Please reproduce every record exactly as written, leaving out the pictures.
···
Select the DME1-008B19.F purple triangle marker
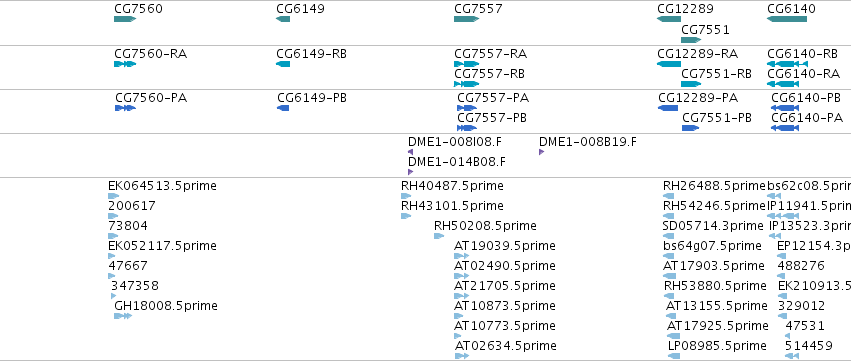This screenshot has height=361, width=851. 541,152
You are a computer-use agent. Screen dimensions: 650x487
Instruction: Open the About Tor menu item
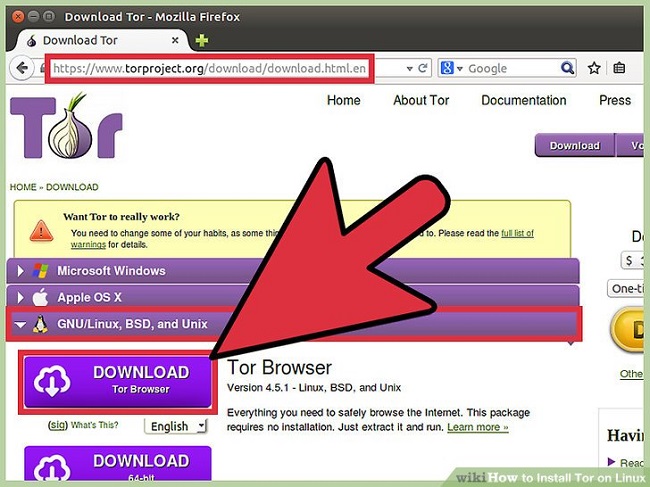[421, 100]
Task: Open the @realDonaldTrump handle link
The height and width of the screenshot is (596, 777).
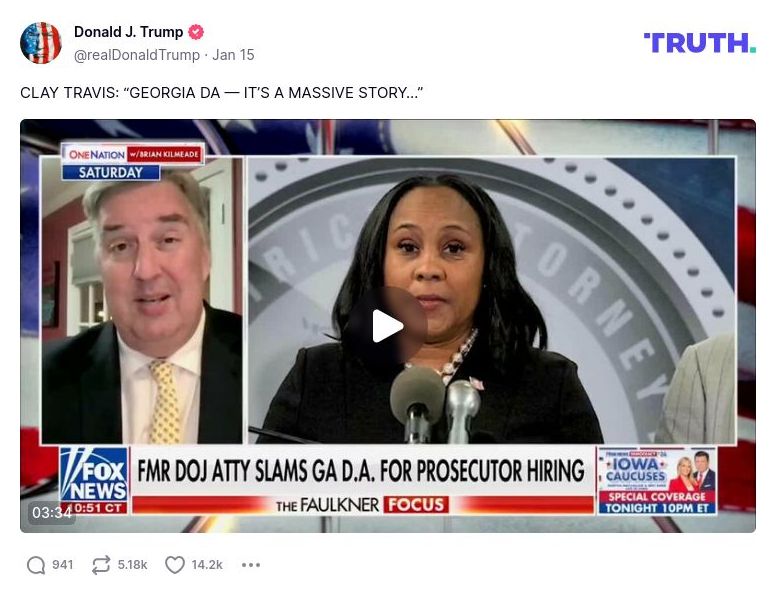Action: (137, 55)
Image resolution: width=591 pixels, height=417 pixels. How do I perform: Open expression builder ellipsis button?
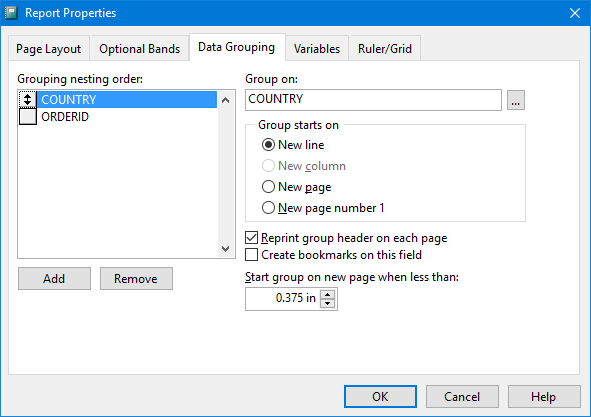pyautogui.click(x=516, y=100)
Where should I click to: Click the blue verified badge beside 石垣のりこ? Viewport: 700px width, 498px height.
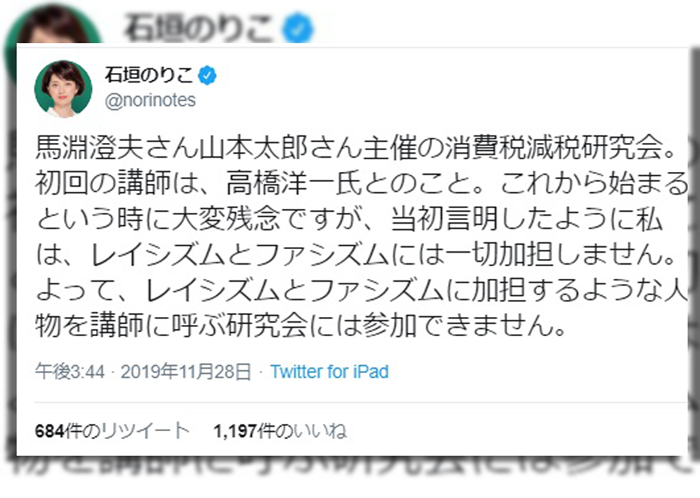pos(207,75)
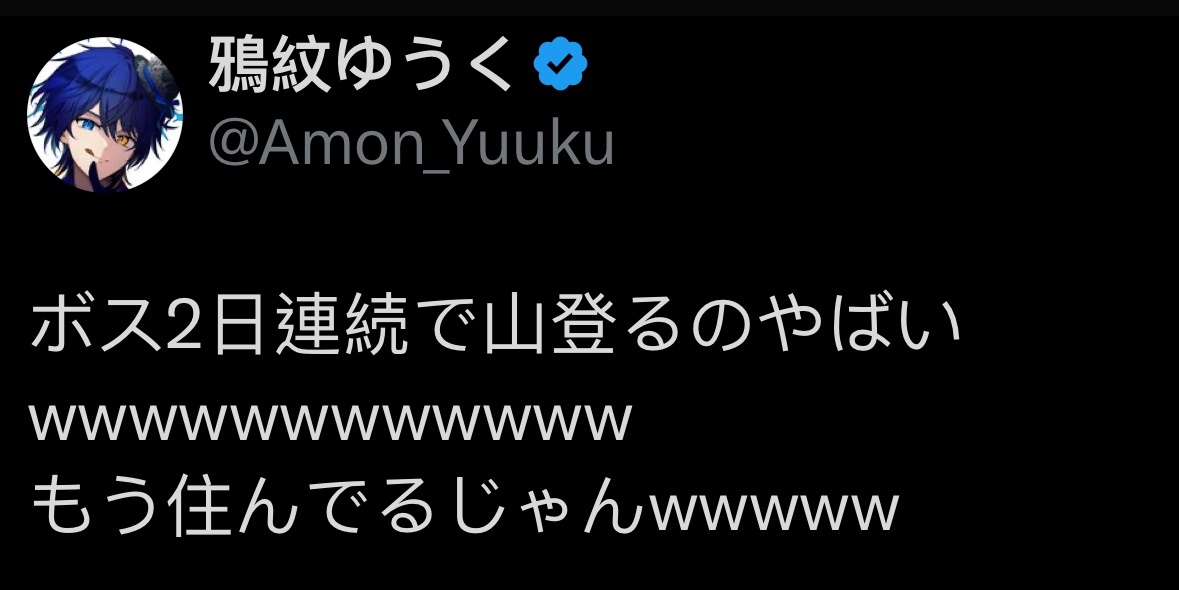Click the trailing wwwww after じゃん
The image size is (1179, 590).
tap(774, 511)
···
Result for this exercise:
Select the DME1-008B19.F purple triangle marker
This screenshot has height=361, width=851. 541,152
You are a computer-use agent. Screen dimensions: 650x487
Instruction: Open the About Tor menu item
[421, 100]
Task: Open the @realDonaldTrump handle link
The height and width of the screenshot is (596, 777).
Action: (137, 55)
Image resolution: width=591 pixels, height=417 pixels. How do I perform: Open expression builder ellipsis button?
pyautogui.click(x=516, y=100)
Where should I click to: Click the blue verified badge beside 石垣のりこ? Viewport: 700px width, 498px height.
pos(207,75)
Click the trailing wwwww after じゃん
The image size is (1179, 590).
tap(774, 511)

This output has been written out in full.